Similarly, American conservatives may be surprised to learn that Canada’s Conservative Party supports reasonable gun control measures.
To be sure, Canada does not have an American-style Second Amendment. But guns only became a deeply divisive political and cultural issue in the United States after the National Rifle Association’s (NRA) rise to prominence in the late 1970s. Before then (and for the majority of its existence), the NRA was a moderate, non-partisan organization that supported – and even helped craft – sensible gun control legislation.

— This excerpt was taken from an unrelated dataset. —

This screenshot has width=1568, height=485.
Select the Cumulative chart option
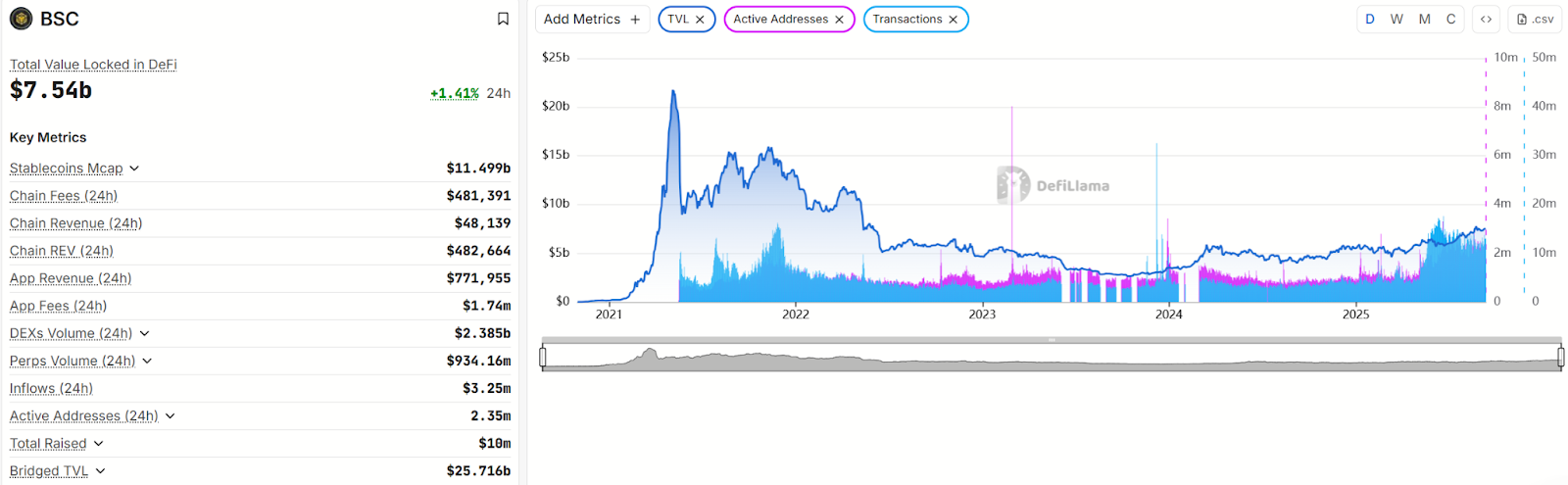point(1450,19)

Indeed, for most of American history, gun ownership was viewed through a strict constitutional lens; that is, as a collective right in the context of a “militia,” rather than an individual right. The rightward shift of the NRA helped change the course of American politics.

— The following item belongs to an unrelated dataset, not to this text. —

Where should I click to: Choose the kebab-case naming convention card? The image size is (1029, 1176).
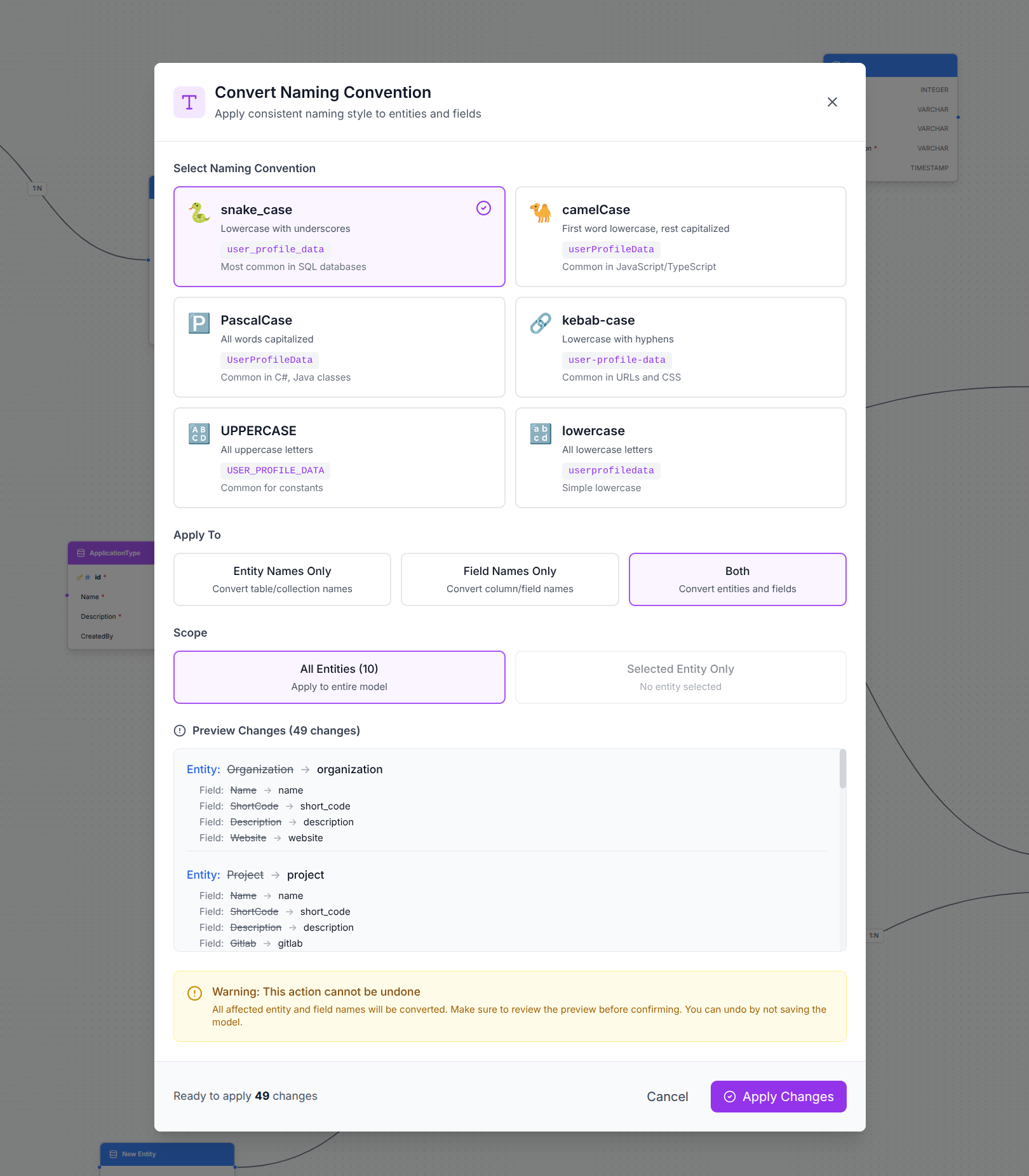click(680, 347)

In another striking example, Canada’s single-payer health care system is sacrosanct among voters (just as the UK’s system is to Britons). Most Canadian Conservatives would never dream of shifting their popular, government-run health system towards the wasteful, bankruptcy-inducing, for-profit American insurance state.
As my Conservative Party source makes clear: “No one in our political system would eliminate any part of the social safety net… We, unlike your conservatives, have trust in our government.”
Such statements, of course, stand in stark contrast to Republican Party orthodoxy. More importantly, they illustrate just how far rightward American politics has shifted in recent decades.
Beyond the relative absence of deep cultural and social divisions in Canada, America’s skewed political spectrum helps explain why Canada boasts a much stronger middle class (and far less homelessness) than the United States.
Amid Canada’s election campaign, the Conservative Party vowed to strengthen protections for “gig” workers while promising to increase benefits for working-class citizens — policy positions opposed by many Republicans.
Canada’s Conservatives also vowed to include workers on the boards of federally regulated companies. As the Conservative Party leader recently said, “Too many decisions at major corporations are being made without the people who helped build the company – the workers – at the table.”
Make no mistake: It’s hard to imagine Canadian-born Sen. Ted Cruz (R-Texas) uttering such a statement. Sen. Bernie Sanders (I-Vt.), on the other hand, would — and does.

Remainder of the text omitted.